The answer must be an exact transcription of the lines below from the first through the one containing "Task: Select the 第4页 page thumbnail", with the pictures left out; please add nothing else.

=== Materials provided ===

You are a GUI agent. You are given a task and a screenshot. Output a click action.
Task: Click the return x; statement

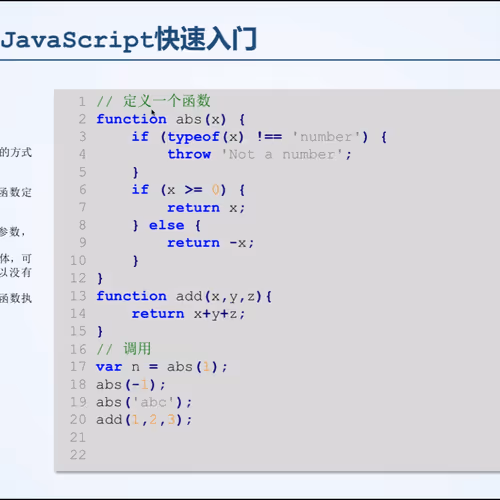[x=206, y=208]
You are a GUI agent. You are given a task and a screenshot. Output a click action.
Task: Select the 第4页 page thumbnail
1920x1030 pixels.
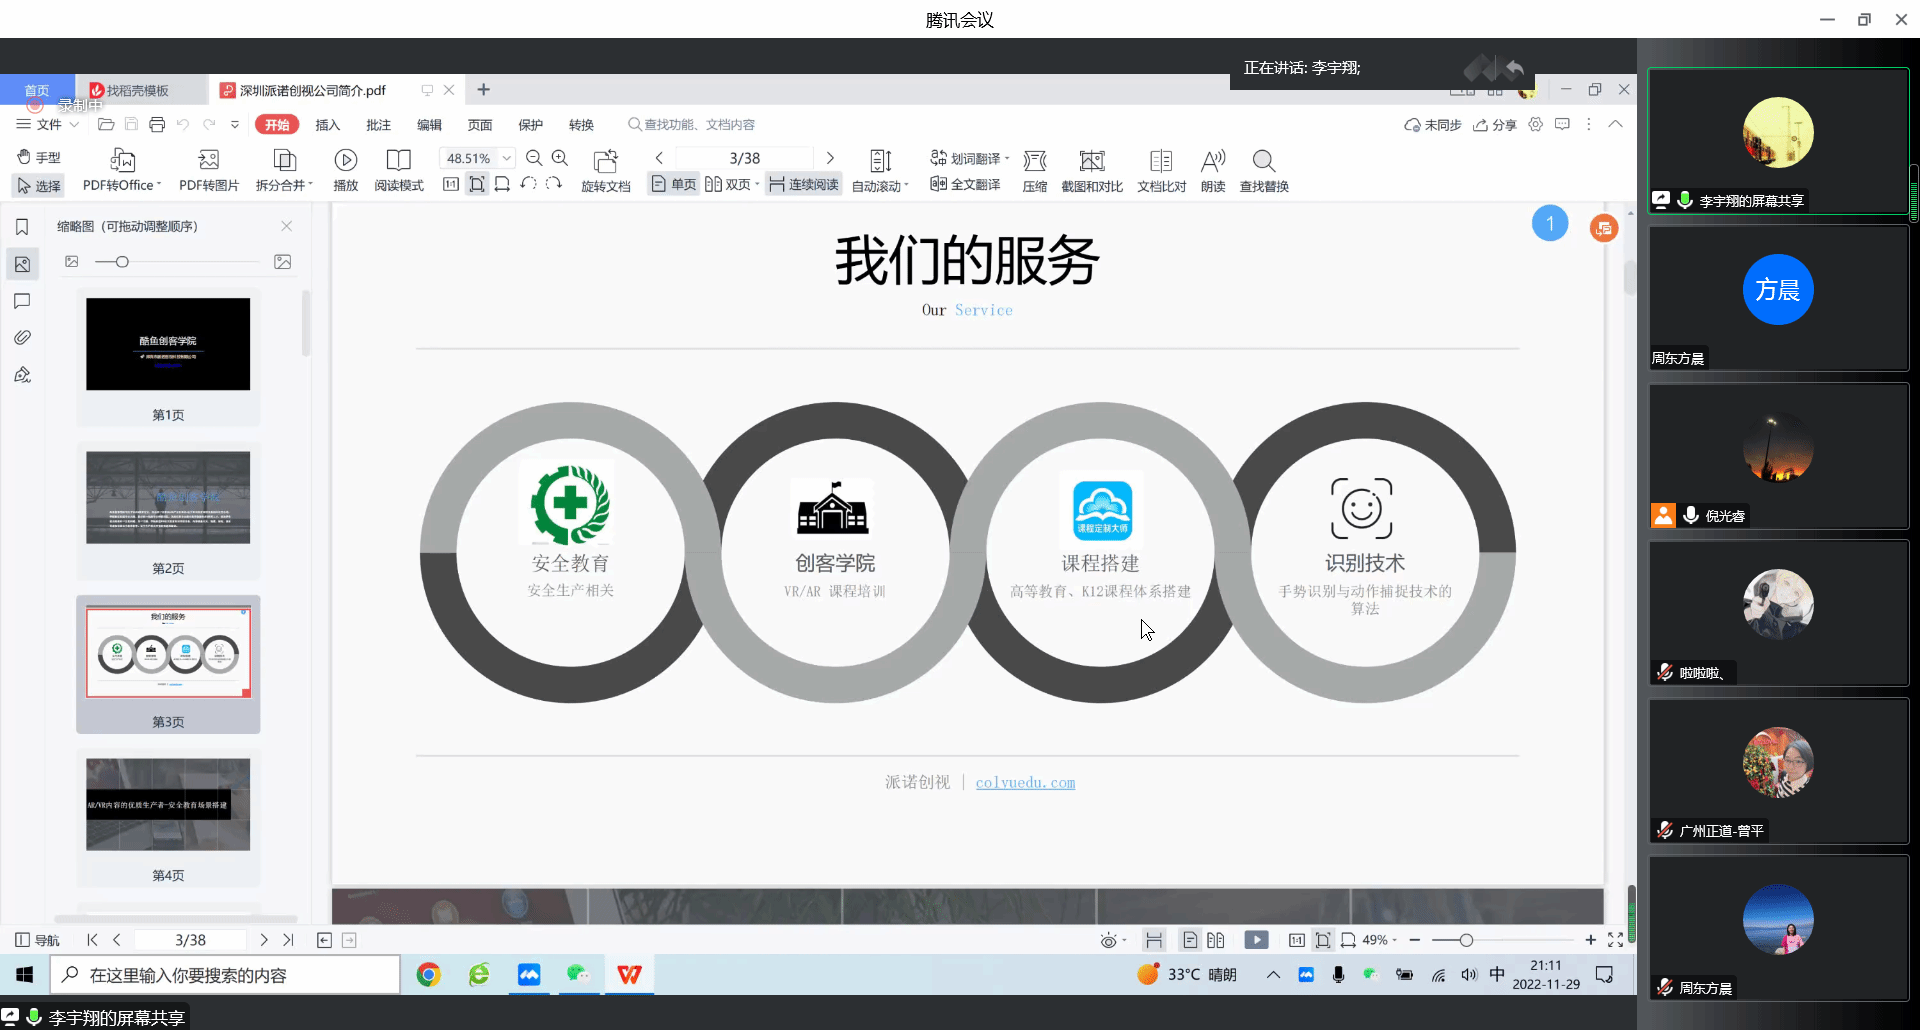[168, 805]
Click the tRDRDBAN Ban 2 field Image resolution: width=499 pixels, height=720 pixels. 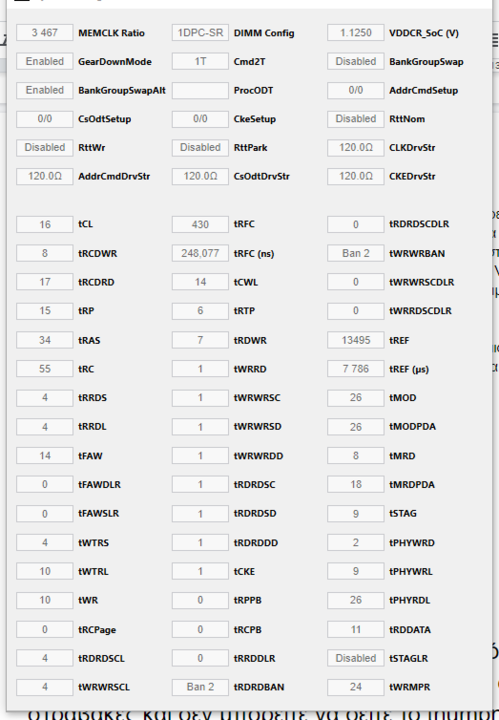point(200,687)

===

#### [Response]
You are a GUI agent. You are given a task and a screenshot. Output a click action.
Task: Click the return x; statement

[x=206, y=208]
You are a GUI agent. You are given a task and a screenshot. Output a click action.
Task: Select the 第4页 page thumbnail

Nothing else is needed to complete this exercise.